* **What you will do**
Convert each line of the listing below into a string in a JSON list, skipping blank lines.

** Start of Provided entries **

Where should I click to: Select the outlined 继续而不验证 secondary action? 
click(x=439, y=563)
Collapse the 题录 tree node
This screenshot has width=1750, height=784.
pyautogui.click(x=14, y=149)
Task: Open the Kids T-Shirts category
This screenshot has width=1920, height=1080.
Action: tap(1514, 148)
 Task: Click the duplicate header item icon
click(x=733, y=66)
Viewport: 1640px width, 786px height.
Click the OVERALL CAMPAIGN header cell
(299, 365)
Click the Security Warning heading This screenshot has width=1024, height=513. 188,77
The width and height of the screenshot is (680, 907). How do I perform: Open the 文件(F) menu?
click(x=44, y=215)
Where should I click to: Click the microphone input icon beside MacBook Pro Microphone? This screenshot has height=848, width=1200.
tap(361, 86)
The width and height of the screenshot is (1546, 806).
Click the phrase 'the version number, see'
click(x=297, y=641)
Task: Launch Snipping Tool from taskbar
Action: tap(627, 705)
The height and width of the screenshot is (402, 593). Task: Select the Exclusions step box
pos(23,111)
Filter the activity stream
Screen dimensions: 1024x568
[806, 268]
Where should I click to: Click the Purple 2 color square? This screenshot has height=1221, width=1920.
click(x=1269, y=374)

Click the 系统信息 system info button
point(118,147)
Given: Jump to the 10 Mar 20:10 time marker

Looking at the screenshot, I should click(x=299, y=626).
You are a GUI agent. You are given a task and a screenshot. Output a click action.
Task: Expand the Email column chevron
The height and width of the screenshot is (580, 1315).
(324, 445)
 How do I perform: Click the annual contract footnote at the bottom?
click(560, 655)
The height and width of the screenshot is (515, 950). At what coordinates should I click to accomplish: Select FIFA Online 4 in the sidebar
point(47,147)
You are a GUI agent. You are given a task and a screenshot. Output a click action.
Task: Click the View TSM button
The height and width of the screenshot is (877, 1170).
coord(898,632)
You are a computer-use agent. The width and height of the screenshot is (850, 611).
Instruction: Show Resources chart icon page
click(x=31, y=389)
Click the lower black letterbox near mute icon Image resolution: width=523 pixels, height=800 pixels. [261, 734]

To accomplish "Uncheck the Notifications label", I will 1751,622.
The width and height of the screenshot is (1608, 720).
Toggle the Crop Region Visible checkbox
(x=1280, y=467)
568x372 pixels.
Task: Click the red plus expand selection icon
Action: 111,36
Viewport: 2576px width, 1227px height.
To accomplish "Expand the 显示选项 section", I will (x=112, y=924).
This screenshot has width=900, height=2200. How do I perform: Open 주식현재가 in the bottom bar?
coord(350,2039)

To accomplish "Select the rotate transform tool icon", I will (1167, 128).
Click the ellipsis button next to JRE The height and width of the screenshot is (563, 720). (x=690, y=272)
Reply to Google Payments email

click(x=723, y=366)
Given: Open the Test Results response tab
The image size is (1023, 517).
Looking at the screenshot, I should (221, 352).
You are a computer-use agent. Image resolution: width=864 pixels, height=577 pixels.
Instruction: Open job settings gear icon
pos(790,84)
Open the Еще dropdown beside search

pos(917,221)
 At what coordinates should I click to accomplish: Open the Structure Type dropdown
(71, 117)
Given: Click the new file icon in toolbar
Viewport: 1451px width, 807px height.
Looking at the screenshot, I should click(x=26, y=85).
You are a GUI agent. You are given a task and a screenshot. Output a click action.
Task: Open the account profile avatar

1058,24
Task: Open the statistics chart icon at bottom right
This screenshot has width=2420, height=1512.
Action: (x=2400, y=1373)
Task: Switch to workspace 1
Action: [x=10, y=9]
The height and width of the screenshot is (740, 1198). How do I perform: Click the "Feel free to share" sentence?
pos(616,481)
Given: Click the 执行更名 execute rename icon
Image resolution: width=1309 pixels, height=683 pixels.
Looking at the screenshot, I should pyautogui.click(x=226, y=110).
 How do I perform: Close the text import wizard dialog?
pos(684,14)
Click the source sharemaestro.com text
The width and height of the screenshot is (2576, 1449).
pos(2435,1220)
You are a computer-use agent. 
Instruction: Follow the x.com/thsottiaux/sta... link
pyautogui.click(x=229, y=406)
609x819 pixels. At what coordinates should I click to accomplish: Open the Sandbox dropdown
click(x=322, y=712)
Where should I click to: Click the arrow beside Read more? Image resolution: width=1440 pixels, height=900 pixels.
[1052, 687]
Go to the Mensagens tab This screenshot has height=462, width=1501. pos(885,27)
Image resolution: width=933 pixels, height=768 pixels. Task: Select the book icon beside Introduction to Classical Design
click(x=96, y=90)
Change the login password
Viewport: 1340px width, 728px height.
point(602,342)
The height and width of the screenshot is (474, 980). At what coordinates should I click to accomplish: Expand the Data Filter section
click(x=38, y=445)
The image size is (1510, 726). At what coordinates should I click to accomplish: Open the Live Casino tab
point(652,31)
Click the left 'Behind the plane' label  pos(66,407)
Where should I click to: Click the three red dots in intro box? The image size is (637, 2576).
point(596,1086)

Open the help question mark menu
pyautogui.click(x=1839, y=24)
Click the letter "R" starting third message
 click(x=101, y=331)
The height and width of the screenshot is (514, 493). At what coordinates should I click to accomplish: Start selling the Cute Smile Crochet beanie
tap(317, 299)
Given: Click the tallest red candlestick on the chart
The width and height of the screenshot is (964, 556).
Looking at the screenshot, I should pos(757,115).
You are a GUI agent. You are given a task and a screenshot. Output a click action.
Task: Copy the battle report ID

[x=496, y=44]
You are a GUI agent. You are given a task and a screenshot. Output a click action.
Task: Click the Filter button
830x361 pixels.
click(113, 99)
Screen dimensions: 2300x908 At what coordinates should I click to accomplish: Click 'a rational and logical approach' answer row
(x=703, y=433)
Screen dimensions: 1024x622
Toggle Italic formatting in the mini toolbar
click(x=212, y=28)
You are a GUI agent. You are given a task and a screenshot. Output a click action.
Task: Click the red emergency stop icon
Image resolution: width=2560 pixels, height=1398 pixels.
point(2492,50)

** End of Provided entries **

* **Complete response**
[
  "Where should I click to: Select the outlined 继续而不验证 secondary action? ",
  "click(x=439, y=563)",
  "Collapse the 题录 tree node",
  "This screenshot has width=1750, height=784.",
  "pyautogui.click(x=14, y=149)",
  "Task: Open the Kids T-Shirts category",
  "This screenshot has width=1920, height=1080.",
  "Action: tap(1514, 148)",
  " Task: Click the duplicate header item icon",
  "click(x=733, y=66)",
  "Viewport: 1640px width, 786px height.",
  "Click the OVERALL CAMPAIGN header cell",
  "(299, 365)",
  "Click the Security Warning heading This screenshot has width=1024, height=513. 188,77",
  "The width and height of the screenshot is (680, 907). How do I perform: Open the 文件(F) menu?",
  "click(x=44, y=215)",
  "Where should I click to: Click the microphone input icon beside MacBook Pro Microphone? This screenshot has height=848, width=1200.",
  "tap(361, 86)",
  "The width and height of the screenshot is (1546, 806).",
  "Click the phrase 'the version number, see'",
  "click(x=297, y=641)",
  "Task: Launch Snipping Tool from taskbar",
  "Action: tap(627, 705)",
  "The height and width of the screenshot is (402, 593). Task: Select the Exclusions step box",
  "pos(23,111)",
  "Filter the activity stream",
  "Screen dimensions: 1024x568",
  "[806, 268]",
  "Where should I click to: Click the Purple 2 color square? This screenshot has height=1221, width=1920.",
  "click(x=1269, y=374)",
  "Click the 系统信息 system info button",
  "point(118,147)",
  "Given: Jump to the 10 Mar 20:10 time marker",
  "Looking at the screenshot, I should click(x=299, y=626).",
  "You are a GUI agent. You are given a task and a screenshot. Output a click action.",
  "Task: Expand the Email column chevron",
  "The height and width of the screenshot is (580, 1315).",
  "(324, 445)",
  " How do I perform: Click the annual contract footnote at the bottom?",
  "click(560, 655)",
  "The height and width of the screenshot is (515, 950). At what coordinates should I click to accomplish: Select FIFA Online 4 in the sidebar",
  "point(47,147)",
  "You are a GUI agent. You are given a task and a screenshot. Output a click action.",
  "Task: Click the View TSM button",
  "The height and width of the screenshot is (877, 1170).",
  "coord(898,632)",
  "You are a computer-use agent. The width and height of the screenshot is (850, 611).",
  "Instruction: Show Resources chart icon page",
  "click(x=31, y=389)",
  "Click the lower black letterbox near mute icon Image resolution: width=523 pixels, height=800 pixels. [261, 734]",
  "To accomplish \"Uncheck the Notifications label\", I will 1751,622.",
  "The width and height of the screenshot is (1608, 720).",
  "Toggle the Crop Region Visible checkbox",
  "(x=1280, y=467)",
  "568x372 pixels.",
  "Task: Click the red plus expand selection icon",
  "Action: 111,36",
  "Viewport: 2576px width, 1227px height.",
  "To accomplish \"Expand the 显示选项 section\", I will (x=112, y=924).",
  "This screenshot has width=900, height=2200. How do I perform: Open 주식현재가 in the bottom bar?",
  "coord(350,2039)",
  "To accomplish \"Select the rotate transform tool icon\", I will (1167, 128).",
  "Click the ellipsis button next to JRE The height and width of the screenshot is (563, 720). (x=690, y=272)",
  "Reply to Google Payments email",
  "click(x=723, y=366)",
  "Given: Open the Test Results response tab",
  "The image size is (1023, 517).",
  "Looking at the screenshot, I should (221, 352).",
  "You are a computer-use agent. Image resolution: width=864 pixels, height=577 pixels.",
  "Instruction: Open job settings gear icon",
  "pos(790,84)",
  "Open the Еще dropdown beside search",
  "pos(917,221)",
  " At what coordinates should I click to accomplish: Open the Structure Type dropdown",
  "(71, 117)",
  "Given: Click the new file icon in toolbar",
  "Viewport: 1451px width, 807px height.",
  "Looking at the screenshot, I should click(x=26, y=85).",
  "You are a GUI agent. You are given a task and a screenshot. Output a click action.",
  "Task: Open the account profile avatar",
  "1058,24",
  "Task: Open the statistics chart icon at bottom right",
  "This screenshot has width=2420, height=1512.",
  "Action: (x=2400, y=1373)",
  "Task: Switch to workspace 1",
  "Action: [x=10, y=9]",
  "The height and width of the screenshot is (740, 1198). How do I perform: Click the \"Feel free to share\" sentence?",
  "pos(616,481)",
  "Given: Click the 执行更名 execute rename icon",
  "Image resolution: width=1309 pixels, height=683 pixels.",
  "Looking at the screenshot, I should pyautogui.click(x=226, y=110).",
  " How do I perform: Close the text import wizard dialog?",
  "pos(684,14)",
  "Click the source sharemaestro.com text",
  "The width and height of the screenshot is (2576, 1449).",
  "pos(2435,1220)",
  "You are a computer-use agent. ",
  "Instruction: Follow the x.com/thsottiaux/sta... link",
  "pyautogui.click(x=229, y=406)",
  "609x819 pixels. At what coordinates should I click to accomplish: Open the Sandbox dropdown",
  "click(x=322, y=712)",
  "Where should I click to: Click the arrow beside Read more? Image resolution: width=1440 pixels, height=900 pixels.",
  "[1052, 687]",
  "Go to the Mensagens tab This screenshot has height=462, width=1501. pos(885,27)",
  "Image resolution: width=933 pixels, height=768 pixels. Task: Select the book icon beside Introduction to Classical Design",
  "click(x=96, y=90)",
  "Change the login password",
  "Viewport: 1340px width, 728px height.",
  "point(602,342)",
  "The height and width of the screenshot is (474, 980). At what coordinates should I click to accomplish: Expand the Data Filter section",
  "click(x=38, y=445)",
  "The image size is (1510, 726). At what coordinates should I click to accomplish: Open the Live Casino tab",
  "point(652,31)",
  "Click the left 'Behind the plane' label  pos(66,407)",
  "Where should I click to: Click the three red dots in intro box? The image size is (637, 2576).",
  "point(596,1086)",
  "Open the help question mark menu",
  "pyautogui.click(x=1839, y=24)",
  "Click the letter \"R\" starting third message",
  " click(x=101, y=331)",
  "The height and width of the screenshot is (514, 493). At what coordinates should I click to accomplish: Start selling the Cute Smile Crochet beanie",
  "tap(317, 299)",
  "Given: Click the tallest red candlestick on the chart",
  "The width and height of the screenshot is (964, 556).",
  "Looking at the screenshot, I should pos(757,115).",
  "You are a GUI agent. You are given a task and a screenshot. Output a click action.",
  "Task: Copy the battle report ID",
  "[x=496, y=44]",
  "You are a GUI agent. You are given a task and a screenshot. Output a click action.",
  "Task: Click the Filter button",
  "830x361 pixels.",
  "click(113, 99)",
  "Screen dimensions: 2300x908 At what coordinates should I click to accomplish: Click 'a rational and logical approach' answer row",
  "(x=703, y=433)",
  "Screen dimensions: 1024x622",
  "Toggle Italic formatting in the mini toolbar",
  "click(x=212, y=28)",
  "You are a GUI agent. You are given a task and a screenshot. Output a click action.",
  "Task: Click the red emergency stop icon",
  "Image resolution: width=2560 pixels, height=1398 pixels.",
  "point(2492,50)"
]